The largest mean combined C emissions were from the mixed landscape US-Beo, exhibiting both inundated and drained areas. These polygonized landscapes comprise close to 65% of the Alaskan coastal plain (Lara et al 2018) and contain both anaerobic areas that produce large quantities of CH₄ as well as drained areas where aerobic respiration can readily occur. US-Beo exhibited the strongest temperature response, for both CO₂ and CH₄. On this basis, it is possible that further climate change may disproportionately increase C emissions from polygonized landscapes as rising temperatures will support increased production and emission of CO₂ and CH₄. However, rising temperatures will likely coincide with polygon succession and hydrologic transitions (Liljedahl et al 2016). These hydrologic transitions can significantly alter annual carbon budgets (Kittler et al 2017), stressing the importance of monitoring landscape heterogeneity for in these regions for carbon budget estimation.

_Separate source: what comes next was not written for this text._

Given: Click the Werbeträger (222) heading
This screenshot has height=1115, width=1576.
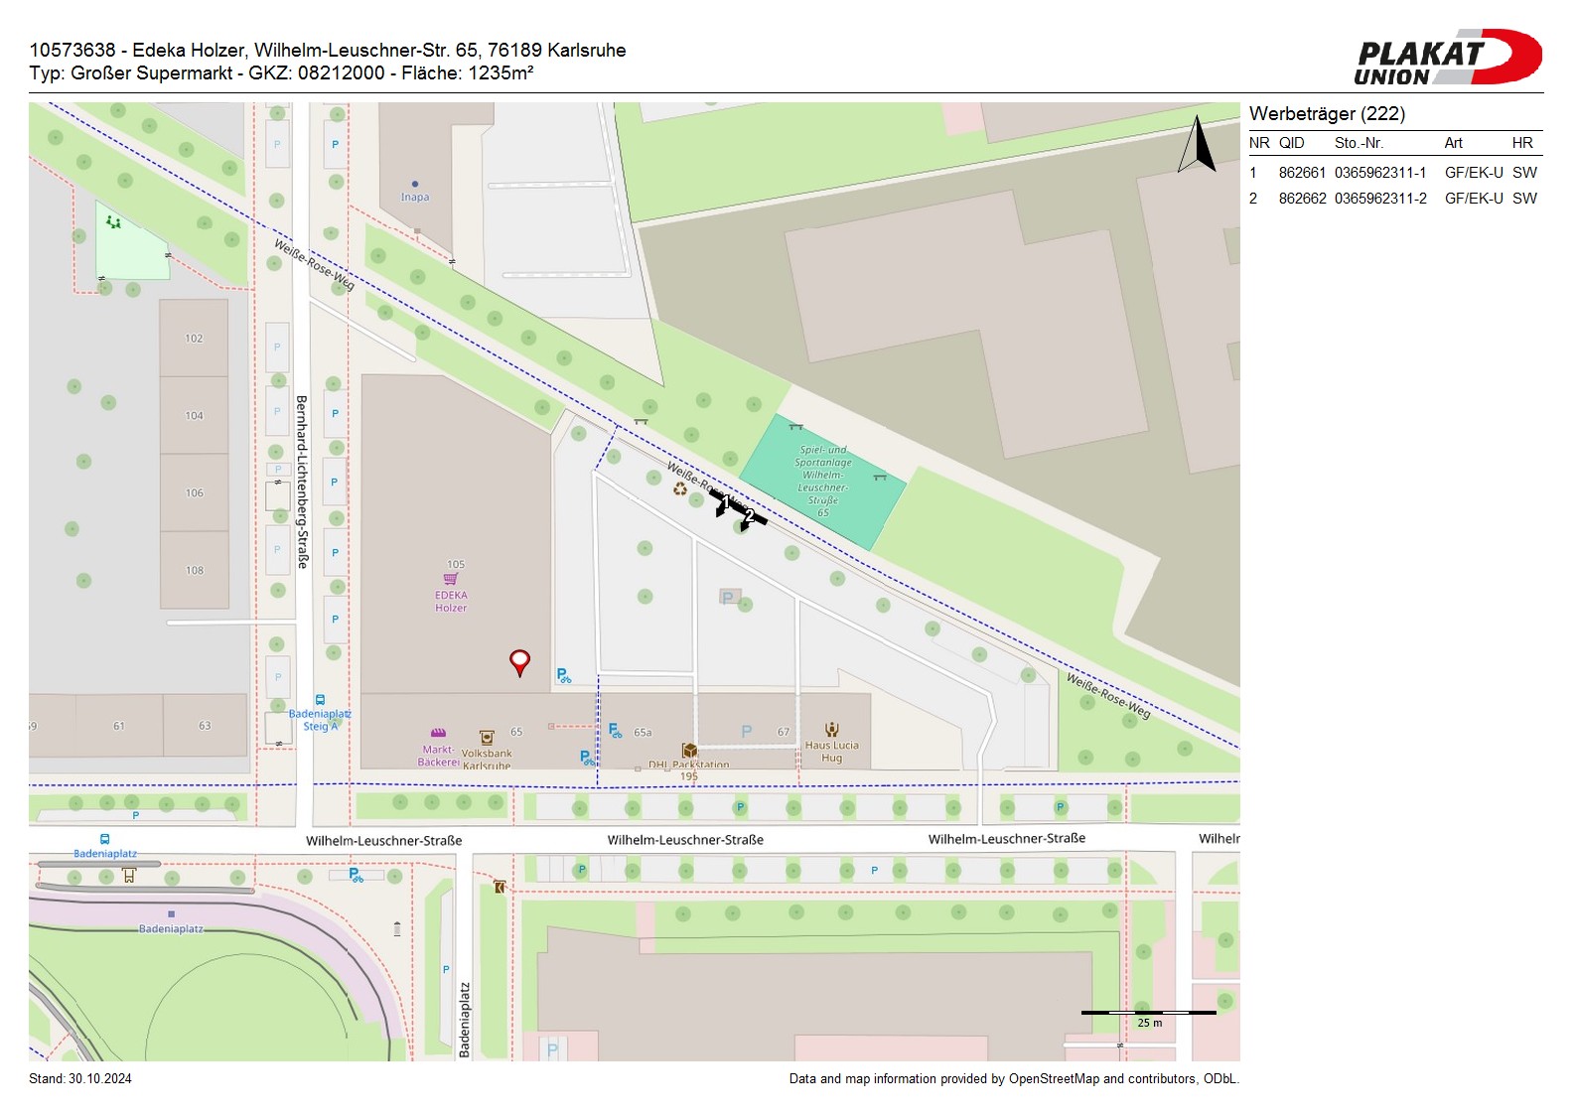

The interplay of CO₂ and CH₄ dynamics are affected strongly by both seasonality and by mesoscale landscape variability. Though the variability in summer C emissions is significant among the landscapes studied, zero curtain releases of CO₂ and CH₄ tend to offset site differences. This acts as a buffer to variability and leads to similar annual combined C budgets across the sites studied. However, the differences in timing and magnitude of CO₂ and CH₄ fluxes elevate the importance of mesoscale processes for restricting uncertainty in Arctic model projections. Arctic regions make up the largest portion of uncertainty in climate global climate models (IPCC 2014). Pan-Arctic models are typically run at coarse scales that describe landscape heterogeneity by the dominant landscape. It has been stressed that a higher degree of spatial and temporal coverage is needed (Natali et al 2019) and that representation of wet and dry tundra at a finer scale (⩽4 km²) can result in a threefold reduction in model error (Lara et al 2020). Data presented here demonstrate the need for this improvement, particularly for models that can represent mesoscale landscape heterogeneity and subsequent differences in seasonal carbon emission patterns.